You probably don't need to release the GIL
==========================================
.. Note::
This article is copied from `a Stack Overflow Q/A that I wrote `_. It was originally written in response to a lot of questions from people trying
increasingly contorted ways of trying to release the GIL while still wanting to use Python
types, mostly for no good reason.
The basic function of the GIL (global interpreter lock) is to ensure that Python's internal mechanisms are not subject to race conditions, by ensuring that only one Python thread is able to run at once. However, simply holding the GIL does not slow your code down.
The two (related) occasions when you should release the GIL are:
#. Using `Cython's parallelism mechanism `_. The contents of a ``prange`` loop for example are required to be ``nogil``.
#. If you want other (external) Python threads to be able to run at the same time.

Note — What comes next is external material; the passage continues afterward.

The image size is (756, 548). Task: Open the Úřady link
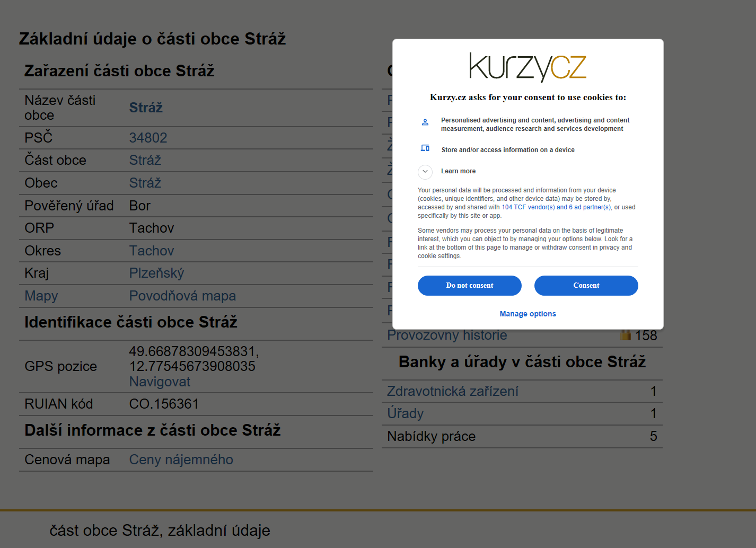pyautogui.click(x=406, y=413)
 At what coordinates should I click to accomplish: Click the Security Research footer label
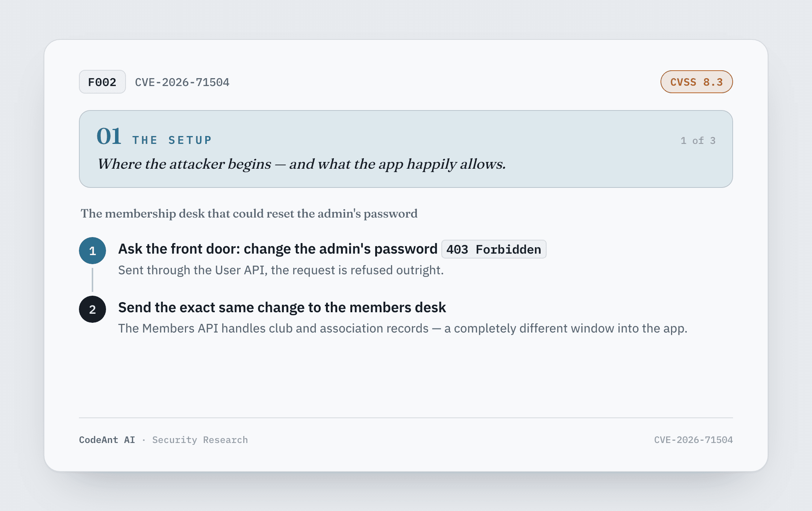(200, 440)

#. if you have a large computationally/IO-intensive block that doesn't need the GIL then it may be "polite" to release it, just to benefit users of your code who want to do multi-threading. However, this is mostly useful rather than necessary.
#. (very, very occasionally) it's sometimes useful to briefly release the GIL with a short with ``nogil: pass`` block. This is because Cython doesn't release it spontaneously (unlike Python) so if you're waiting on another Python thread to complete a task, this can avoid deadlocks. This sub-point probably doesn't apply to you unless you're compiling GUI code with Cython.
The sort of Cython code that can run without the GIL (no calls to Python, purely C-level numeric operations) is often the sort of code that runs efficiently. This sometimes gives people the impression that the inverse is true and the trick is releasing the GIL, rather than the actual code they're running. Don't be misled by this - your (single-threaded) code will run the same speed with or without the GIL.
Therefore, if you have a nice fast Numpy function that does exactly what you want quickly on a big chunk of data, but can only be called with the GIL, then just call it - no harm is done!
As a final point: even within a ``nogil`` block (for example a ``prange`` loop) you can always get the GIL back if you need it::
with gil:
... # small block of GIL requiring code goes here
Try not to do this too often (getting/releasing it takes time, and of course only one thread can be running this block at once) but equally it's a good way of doing small Python operations where needed.
Extra corollary
---------------
Not everything benefits from (or ever can!) being put in a ``prange`` loop. Some algorithms are
simply linear (and so a ``prange`` loop will just get the wrong answers). There's also a fixed
overhead from starting a ``prange`` loop which means it's only worthwhile on large problems.
And also that it may be worthwhile writing one extended parallel section rather than multiple
short ``prange`` loops. Finally, bits of Numpy and Scipy are parallelized internalize (usually
the bits that call BLAS), so Cython may end up competing with them for limited CPU cores.